天国はまだ遠く 瀬尾まいこ著(2004)
死にたいほど苦しくなる前に、都会の人はみんなこうやって一度は田舎で生活してみる法律があってもいいんじゃないかと思う。法律っていうと変かもしれないけど、そういう仕組みがあったらいいよね。会社に勤めている人もさ、一度くらいは強制的に田舎での生活(会社に行かなくても生活を成り立たせる能力)を味わうチャンスがあってもいいでしょ。そしたらさ、過疎化とか田舎のお嫁さん不足とかも少しは解消されるし、会社のプレッシャーに苦しめられている人は別の道が見えたりして、なんかいろいろもっとうまく行くんじゃないかね。超、超、楽観的な考えだけど(笑)。私は自分でもわかるくらいノーテンキな性格だけど、それでも会社とか人間関係とか面倒になるし、もっといろんなことから解放されてみたいわー、なんて思うもんね。それで別の生活を経験してみて、この主人公の千鶴みたいに今まで見えてなかったものが見えるかもしれないしね。そういう可能性やオプションってもっとあっていいよー。
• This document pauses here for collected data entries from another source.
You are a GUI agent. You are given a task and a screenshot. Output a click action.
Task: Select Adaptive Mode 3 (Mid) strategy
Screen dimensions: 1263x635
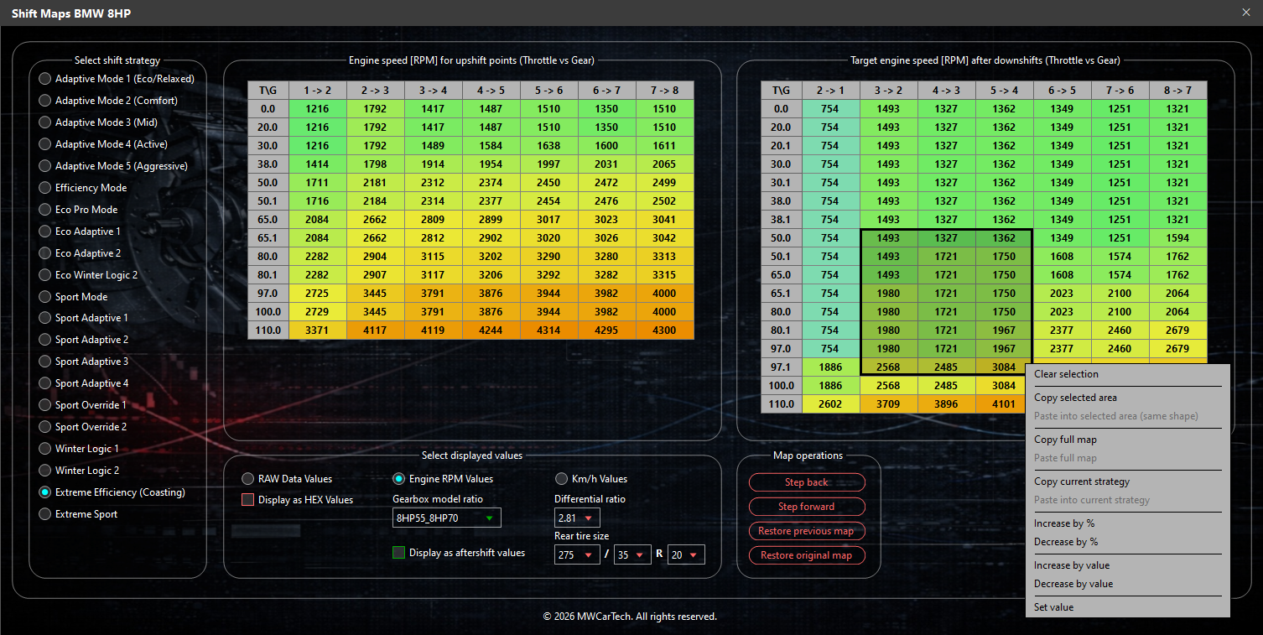[x=44, y=122]
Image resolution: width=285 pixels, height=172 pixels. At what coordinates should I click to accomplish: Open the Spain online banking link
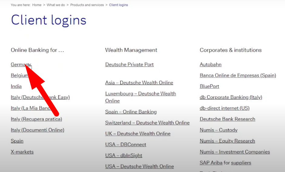(x=17, y=141)
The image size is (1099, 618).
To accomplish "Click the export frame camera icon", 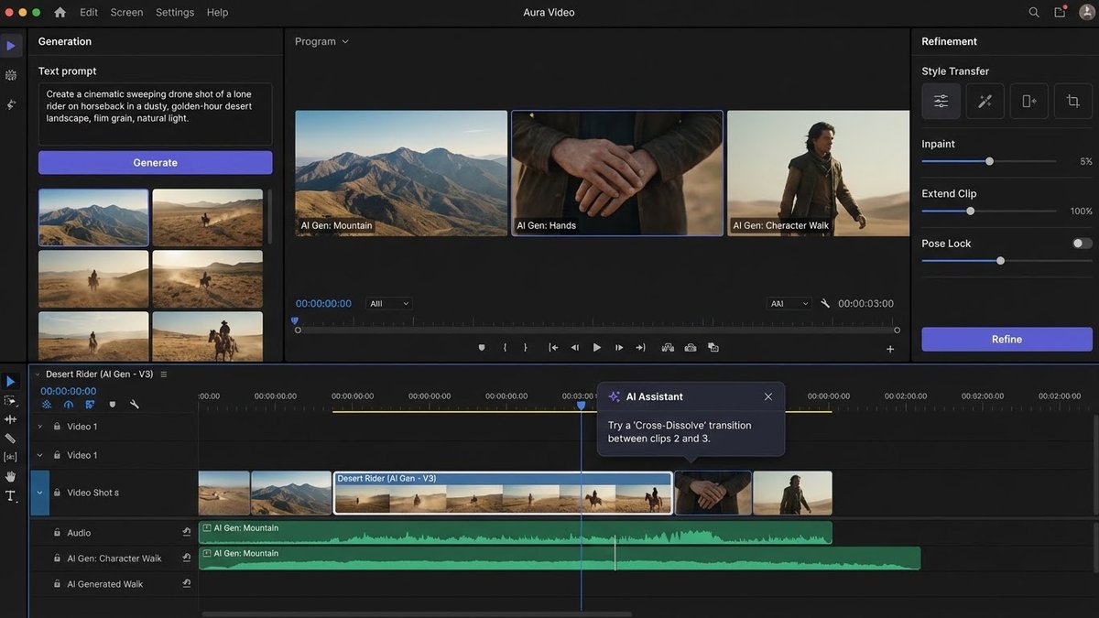I will (x=690, y=348).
あとがきにあったけど、このストーリーの中の出来事は実際に作者が体験した出来事なんだね。こうやって自分の経験を作品の中に練りこんで、かたちに残しておけるっていいなと思いました。それから、私は多分、千鶴が自分の友達だったらかなり面倒な奴だと思うと思う。いじいじしてるし、1人じゃなんにもうまく出来ないし、上手く出来ないことをまたいちいちいじけるし、すぐ泣くし……その割には言いたいこと言うし…。「この子、苦手」というのが第一印象。でも最後まで読んでみると、そんな風に思っていたのに、私だっていくらでもこんな事してるのかもと思えてしまいました。んー、あまりそういう風にはしていないけど、私だってこの子みたいになる事あるかもしれないっていう可能性を否定できなくなっちゃったんだよね。物語後半では、そんな風な視点に変わっていたということは、それだけ心がほぐされたってことなのかね。
映画版もあるんだ。加藤ローサチュートリアル徳井さんだって。へぇ。